■ **PASSAGE TO READ**
LAURINBURG — While some looked forward on Saturday to showering their mothers with gifts for Mother’s Day, others celebrated the bittersweet holiday with smiles and tears as they honored the memories of mothers who are no longer with them.
More than a dozen women who have lost their mothers came together to support one another at the first Motherless Daughters Luncheon, hosted by Hospice of Scotland County at the Dulin Conference Center.
“People need a safe place to grieve,” said Laurinburg resident MaryNeil Thompson. “I lost my mother to cancer when I was in the seventh grade. Mother’s Day was hard for me.”
“Mother’s Day can be a very sad time,” said Tanya Williams, bereavement coordinator at Hospice of Scotland County, who helped organize the event. “But we want this to be a very uplifting experience for all.”
Williams asked the women to check off on a list or wrote their own recollections of their mother’s favorite sayings. “I brought you into this world and I can take you out,” proved to be a popular selection, garnering laughter and nods from those who had often heard the same.
“I think it gives these women an opportunity to know the feelings that brings tears and smiles,” said Robin Mundey. “… They have these things in common and they are not alone. It’s a rich experience. Our mothers are still with us.”
Betty Murphy and her daughter-in-law Brenda Terry foldly remembered Betty’s mother, Louyse G. Murphy, who died in February after suffering a fall. She was 93.
“It’s a memorial to me,” Terry said. “She was such a fun person. She loved to make you laugh, she would say funny things and then she would laugh along with you. I enjoyed her … she was a wonderful person.”
Pauline Gruver, of Laurinburg, lost her mom 27 years ago.
“It’s kind of universal,” she said. “When you lose your mother everyone has that same sense of loss.”
“They are always near and dear in our hearts, but it’s good to be able to be with other people who are in the same situation, celebrating Mother’s Day without their mother.”
“She was wonderful,” said Gruver of her mom, smiling. “She was my best friend. She was very helpful and she was always there when I needed her.”
“I see (the luncheon) as a positive thing,” Thompson said. “It’s good to have a forum to speak freely of our feelings and thoughts — it’s a way to keep our mothers alive in our hearts.”

■ **GIVEN ENTRIES**
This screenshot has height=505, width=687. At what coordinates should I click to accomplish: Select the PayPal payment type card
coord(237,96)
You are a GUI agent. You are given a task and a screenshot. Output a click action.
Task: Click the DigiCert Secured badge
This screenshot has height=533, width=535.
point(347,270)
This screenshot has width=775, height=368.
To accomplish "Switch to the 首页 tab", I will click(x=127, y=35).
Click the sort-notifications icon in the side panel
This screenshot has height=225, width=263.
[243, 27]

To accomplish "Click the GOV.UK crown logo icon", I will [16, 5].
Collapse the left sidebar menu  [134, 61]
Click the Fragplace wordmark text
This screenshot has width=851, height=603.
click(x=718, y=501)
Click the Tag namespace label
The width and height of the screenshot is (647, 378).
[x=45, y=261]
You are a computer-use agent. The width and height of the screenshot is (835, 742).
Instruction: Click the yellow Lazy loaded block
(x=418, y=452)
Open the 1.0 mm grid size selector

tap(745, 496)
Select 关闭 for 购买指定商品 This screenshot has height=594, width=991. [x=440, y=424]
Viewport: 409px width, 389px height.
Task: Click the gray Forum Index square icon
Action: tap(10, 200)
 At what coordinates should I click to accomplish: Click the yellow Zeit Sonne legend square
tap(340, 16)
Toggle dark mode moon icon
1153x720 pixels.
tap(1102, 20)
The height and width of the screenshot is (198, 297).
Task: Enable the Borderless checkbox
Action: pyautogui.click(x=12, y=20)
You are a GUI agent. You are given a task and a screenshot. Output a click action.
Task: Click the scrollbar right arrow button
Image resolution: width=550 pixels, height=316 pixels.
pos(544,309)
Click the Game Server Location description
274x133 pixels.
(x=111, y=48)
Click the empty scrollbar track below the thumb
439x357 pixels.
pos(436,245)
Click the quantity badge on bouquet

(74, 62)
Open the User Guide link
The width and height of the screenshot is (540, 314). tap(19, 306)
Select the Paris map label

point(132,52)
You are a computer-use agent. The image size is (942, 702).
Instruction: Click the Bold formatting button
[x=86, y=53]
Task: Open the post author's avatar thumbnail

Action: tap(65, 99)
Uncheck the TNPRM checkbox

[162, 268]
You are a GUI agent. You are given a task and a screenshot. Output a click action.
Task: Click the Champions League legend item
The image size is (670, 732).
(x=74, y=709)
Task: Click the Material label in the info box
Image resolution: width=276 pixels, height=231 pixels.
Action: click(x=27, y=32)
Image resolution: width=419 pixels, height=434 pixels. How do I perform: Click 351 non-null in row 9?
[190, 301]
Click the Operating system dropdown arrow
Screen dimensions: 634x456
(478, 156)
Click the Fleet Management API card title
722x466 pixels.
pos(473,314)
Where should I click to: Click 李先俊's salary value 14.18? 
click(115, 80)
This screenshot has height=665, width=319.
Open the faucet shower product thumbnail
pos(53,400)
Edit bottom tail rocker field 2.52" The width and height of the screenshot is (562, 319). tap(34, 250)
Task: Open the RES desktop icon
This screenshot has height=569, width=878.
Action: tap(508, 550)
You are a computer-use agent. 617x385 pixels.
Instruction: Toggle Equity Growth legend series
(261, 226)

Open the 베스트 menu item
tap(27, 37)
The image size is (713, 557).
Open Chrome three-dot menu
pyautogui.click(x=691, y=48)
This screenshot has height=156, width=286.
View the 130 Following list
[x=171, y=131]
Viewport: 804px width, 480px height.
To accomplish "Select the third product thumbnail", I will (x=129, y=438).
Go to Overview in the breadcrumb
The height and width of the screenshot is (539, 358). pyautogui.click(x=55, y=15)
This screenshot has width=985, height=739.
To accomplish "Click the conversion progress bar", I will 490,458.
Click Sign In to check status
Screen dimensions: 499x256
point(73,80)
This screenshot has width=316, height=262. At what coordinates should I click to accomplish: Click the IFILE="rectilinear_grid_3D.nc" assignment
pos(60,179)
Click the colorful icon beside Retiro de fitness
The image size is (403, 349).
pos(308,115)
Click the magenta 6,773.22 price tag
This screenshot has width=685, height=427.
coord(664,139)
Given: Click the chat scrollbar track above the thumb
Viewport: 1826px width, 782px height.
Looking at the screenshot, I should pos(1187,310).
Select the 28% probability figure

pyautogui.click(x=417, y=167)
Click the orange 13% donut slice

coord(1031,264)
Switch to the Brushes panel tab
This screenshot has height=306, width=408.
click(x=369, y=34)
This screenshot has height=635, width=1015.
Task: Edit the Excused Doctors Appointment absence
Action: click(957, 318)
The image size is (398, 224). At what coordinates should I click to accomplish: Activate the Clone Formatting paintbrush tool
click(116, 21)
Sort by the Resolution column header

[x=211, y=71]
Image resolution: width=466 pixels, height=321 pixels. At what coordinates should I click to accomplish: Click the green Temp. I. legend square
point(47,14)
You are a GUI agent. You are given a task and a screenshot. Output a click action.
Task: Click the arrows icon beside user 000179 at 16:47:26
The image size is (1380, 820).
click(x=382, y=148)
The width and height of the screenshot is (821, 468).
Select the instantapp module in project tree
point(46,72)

■ **PROBLEM TO SOLVE**
Answer these questions from the luncheon article above:
1. Which organization hosted the first Motherless Daughters Luncheon, and at what venue?
2. How old was Louyse G. Murphy when she died?
3. How many years ago did Pauline Gruver lose her mother?

■ **PROBLEM SOLUTION**
1. Hospice of Scotland County, at the Dulin Conference Center.
2. 93.
3. 27 years ago.